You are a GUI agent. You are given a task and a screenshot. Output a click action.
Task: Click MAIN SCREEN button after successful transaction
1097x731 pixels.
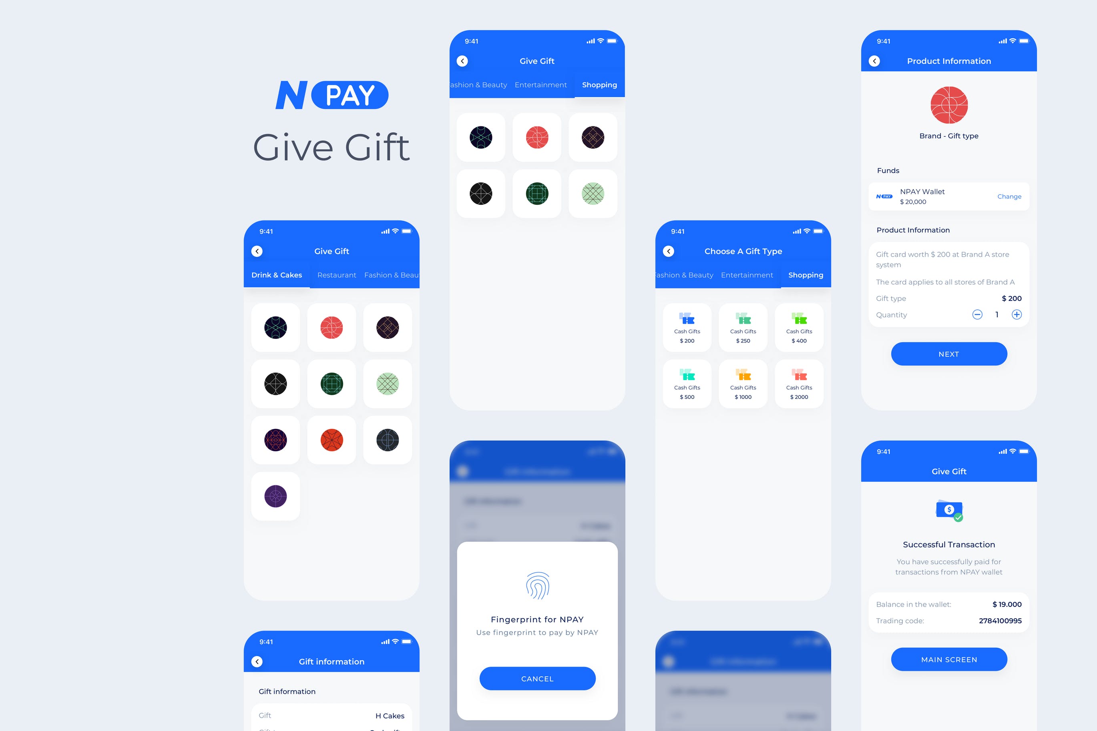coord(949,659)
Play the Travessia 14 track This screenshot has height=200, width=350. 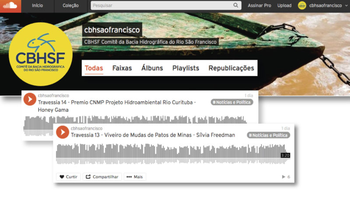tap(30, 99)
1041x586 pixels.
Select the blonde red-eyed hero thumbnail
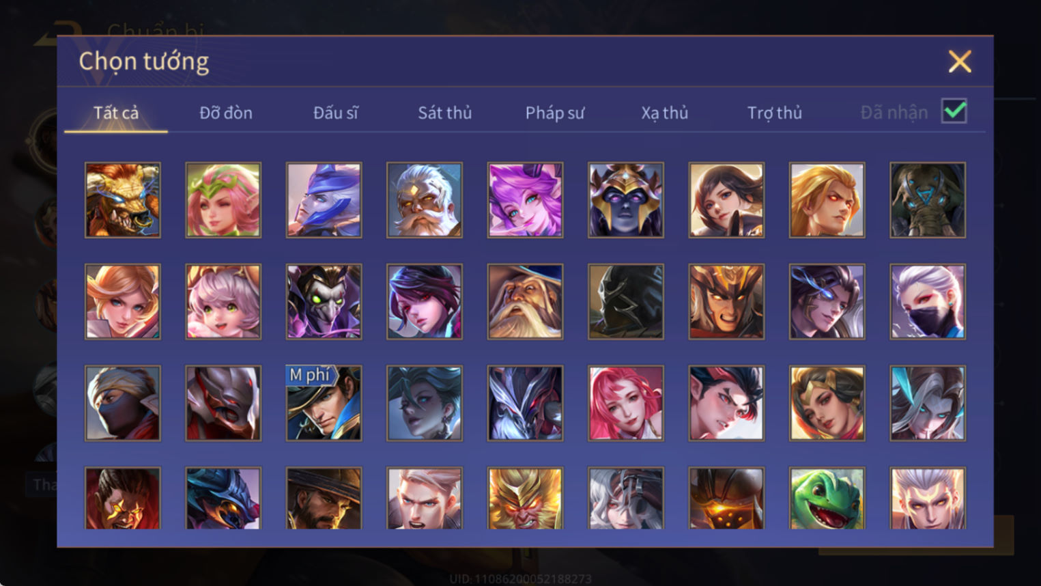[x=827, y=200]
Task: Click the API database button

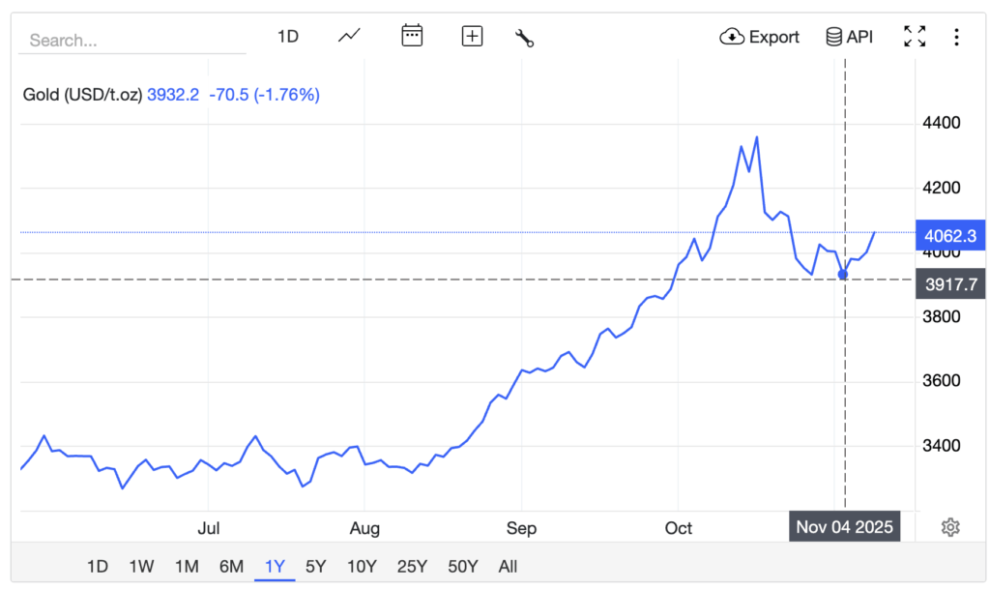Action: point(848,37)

════════════════

Work to be completed:
Set down, word for word, only the lines running from the line with "Select the blonde red-eyed hero thumbnail" through the final line of the entries above, omitting all pictures.

Written answer:
Select the blonde red-eyed hero thumbnail
[x=827, y=200]
Task: Click the API database button

Action: point(848,37)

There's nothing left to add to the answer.